DATA FOR THE TASK -
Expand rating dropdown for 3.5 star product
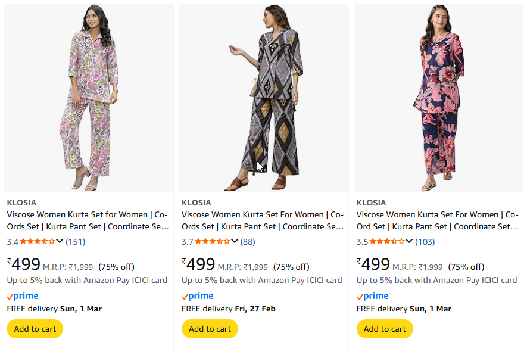This screenshot has height=352, width=524. [409, 241]
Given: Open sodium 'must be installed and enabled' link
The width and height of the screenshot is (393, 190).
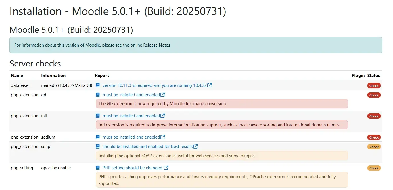Looking at the screenshot, I should click(x=131, y=137).
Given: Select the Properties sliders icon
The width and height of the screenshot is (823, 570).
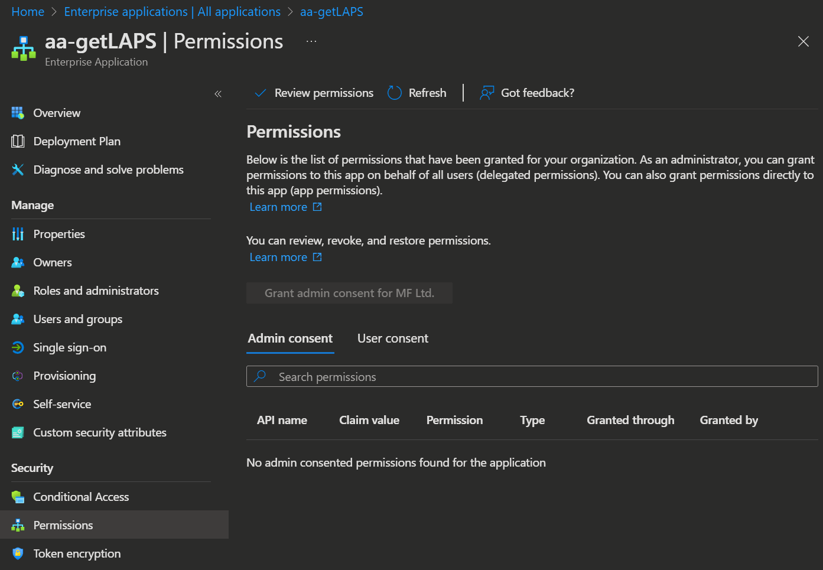Looking at the screenshot, I should pos(18,234).
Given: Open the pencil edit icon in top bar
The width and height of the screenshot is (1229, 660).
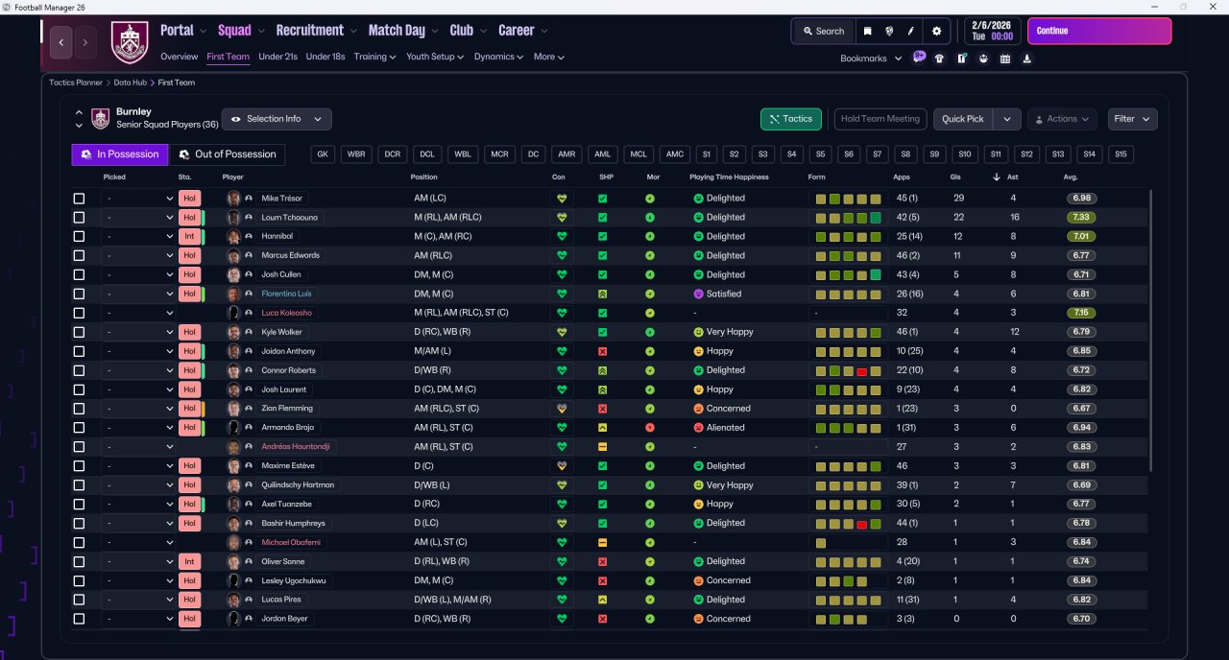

PROBLEM - A single number, please: the count of lines above that contain the string "icon".

WRITTEN RESPONSE - 2